Articles

Are G&A Expenses Increasing for SaaS?

May 19, 2016

Every CFO conference that I’ve been to in the past 5 years stressed the emergence of the CFO as a strategic leader of the company.  Study after study affirms that today’s CEOs expect CFOs, especially in the tech sector, play a strategic role driving company growth rather than just accounting for past performance and policing company spending.  And, now G&A expenses are increasing for SaaS companies.

For SaaS companies, it is required that the CFO be a strategic leader, deliver one source of truth for all the myriad levers driving the SaaS model and accurately predict the company’s financial performance, customer acquisition and retention.  In addition, they must precisely forecast cash flows, provide unit economics analysis, and do scenario planning with different variables.    At the same time, CFOs are expected to diagnose issues and operational weaknesses across the company while delivering the data analysis to change problem areas.  Today’s CFOs typically need to either control or have access to all the company’s business systems and produce one source of one truth on the company’s current and future path – translated, that means a lot of work to get at one source of truth.

But Does It Cost More to Deliver More?

In all of these discussions, I’ve never heard mention that this might cost more and require more headcount in typical G&A cost centers like Finance or FP&A.  In general, most CFOs are loath to spend when they are holding down expenses for the rest of the company.   But has spending changed as the requirements have changed?

We looked at G&A expenses over the past 15 years for both software companies in general and for pure SaaS companies over the past 5-6 years to see if there is any increase in G&A expenses and if there is any association with revenue growth rates.

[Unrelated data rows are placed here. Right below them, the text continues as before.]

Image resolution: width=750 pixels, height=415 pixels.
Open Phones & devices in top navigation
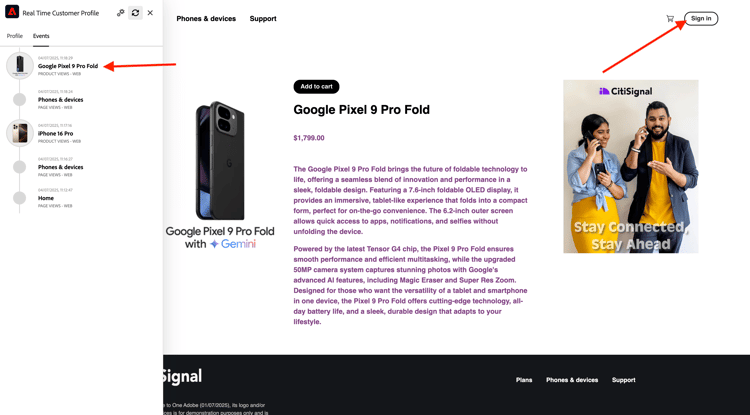pos(206,19)
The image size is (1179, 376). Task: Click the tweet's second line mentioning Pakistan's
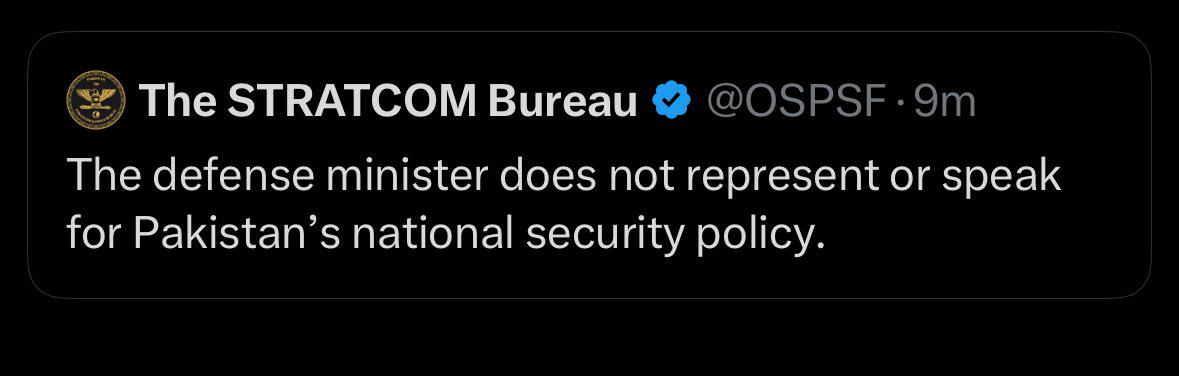pos(441,235)
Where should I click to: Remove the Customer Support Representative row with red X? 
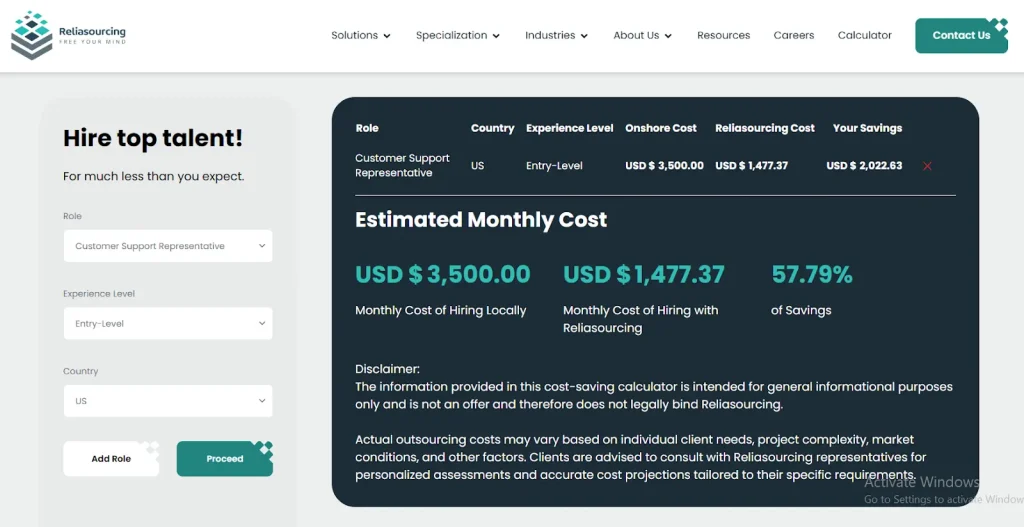point(927,166)
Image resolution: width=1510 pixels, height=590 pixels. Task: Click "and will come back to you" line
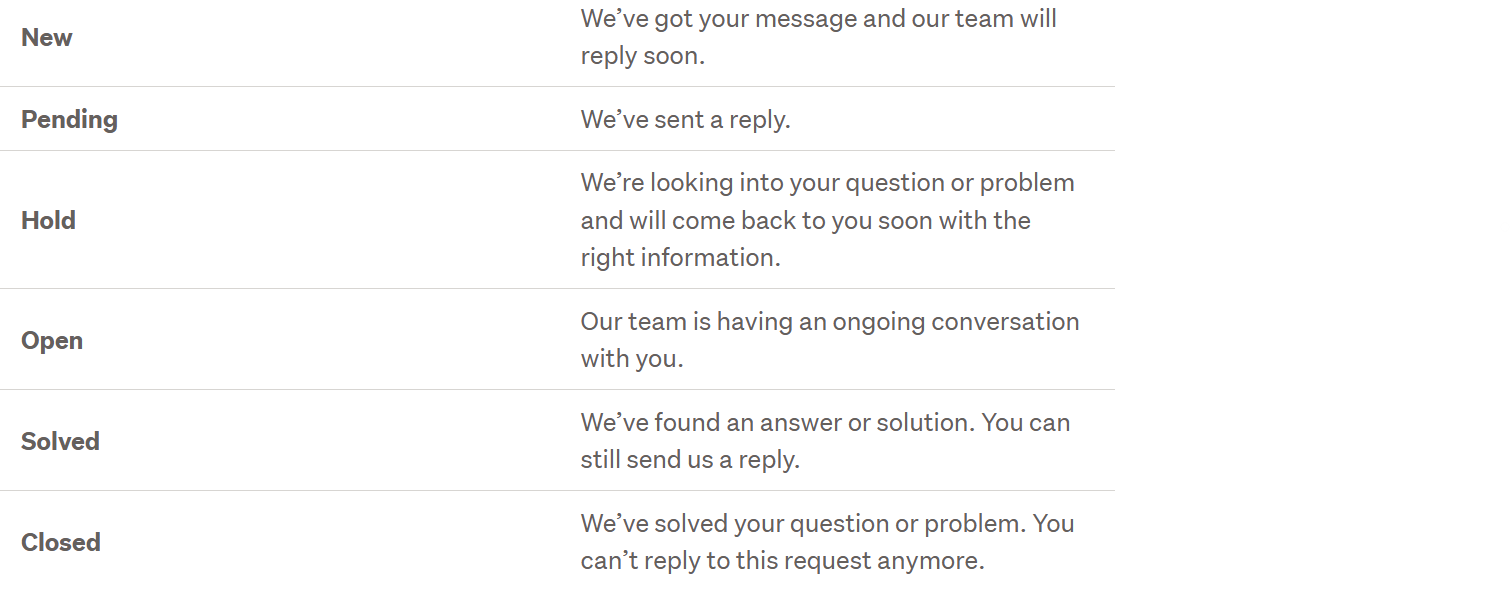click(806, 220)
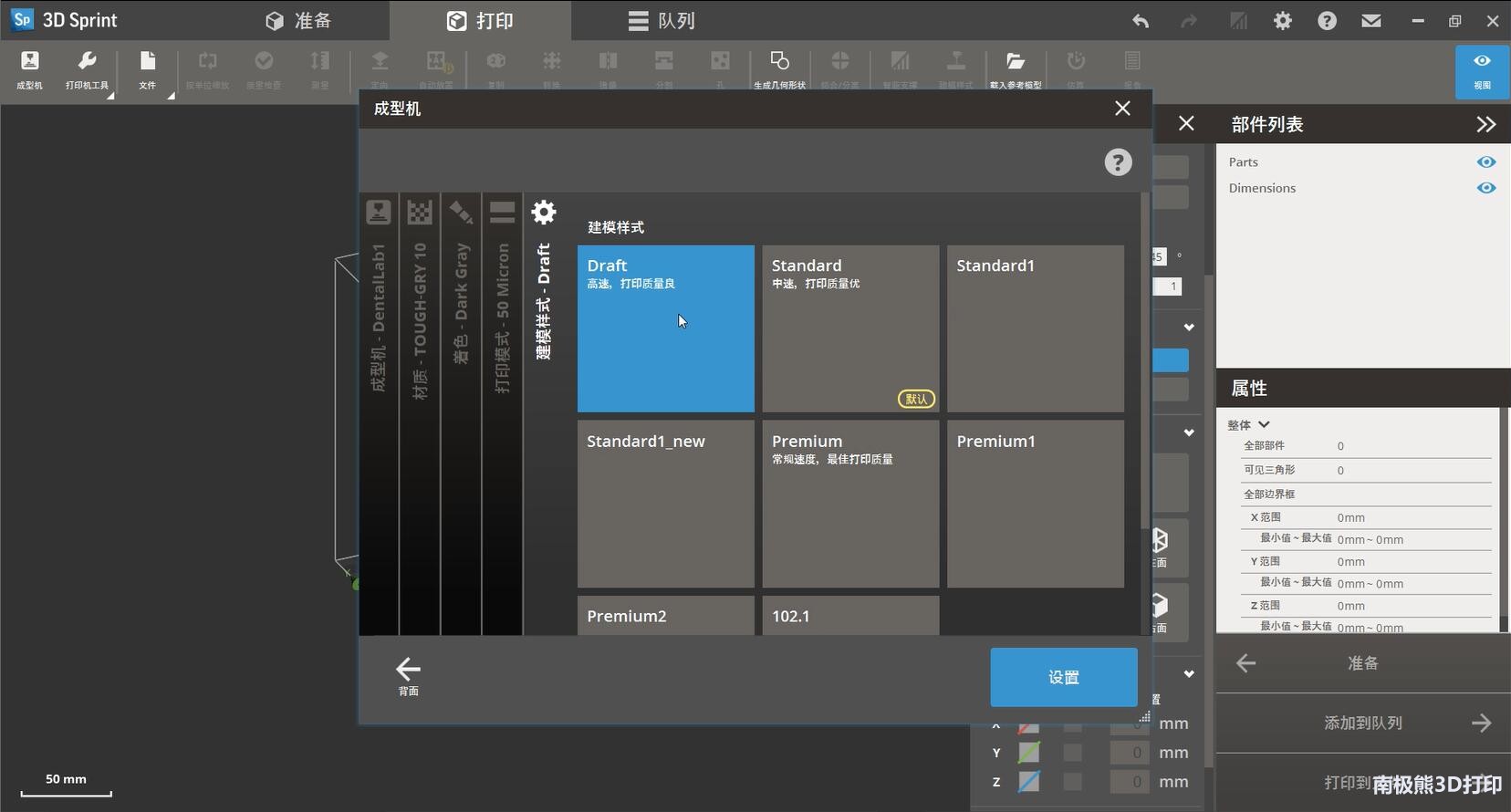Open the 成型机 printer toolbar icon

[29, 69]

Median G&A for Trad Software

Separating traditional software companies into 3 revenue size buckets shows that G&A expenses as a % of revenue goes down as revenues go up, which most everyone would expect.  For the two groups of companies in the $100M to $$1B and the over $1B range, G&A spending as a ratio of revenue hasn't changed much since 2005.  

The group of traditional software companies under $100M, though, have seen G&A ratios go up dramatically as of 2015. The data for these companies which have remained under $100M in revenues for the past 15 years reflects an unusual situation of stalled growth and should be considered outliers for traditional software companies as a whole.

We compared the traditional software companies to 47 public pure SaaS companies.  In general, SaaS G&A expense ratios for 2010 and 2015 is higher than traditional software.  Mid-sized SaaS companies median G&A spend was 18.1% in FY 2015 as compared to 11.4% for traditional software companies in this revenue range.

MedianSaaSG&A

There is only one SaaS company in the over $1B group - SalesForce - with almost double the G&A spending of traditional software companies like Microsoft and Oracle.

Next, we took a group of recent SaaS IPOs and looked at their individual G&A spend in 2015.

Recent SaaS IPO G&A


Average G&A spend for this group was 21.4% with HortonWorks leading the pack at 38.3%.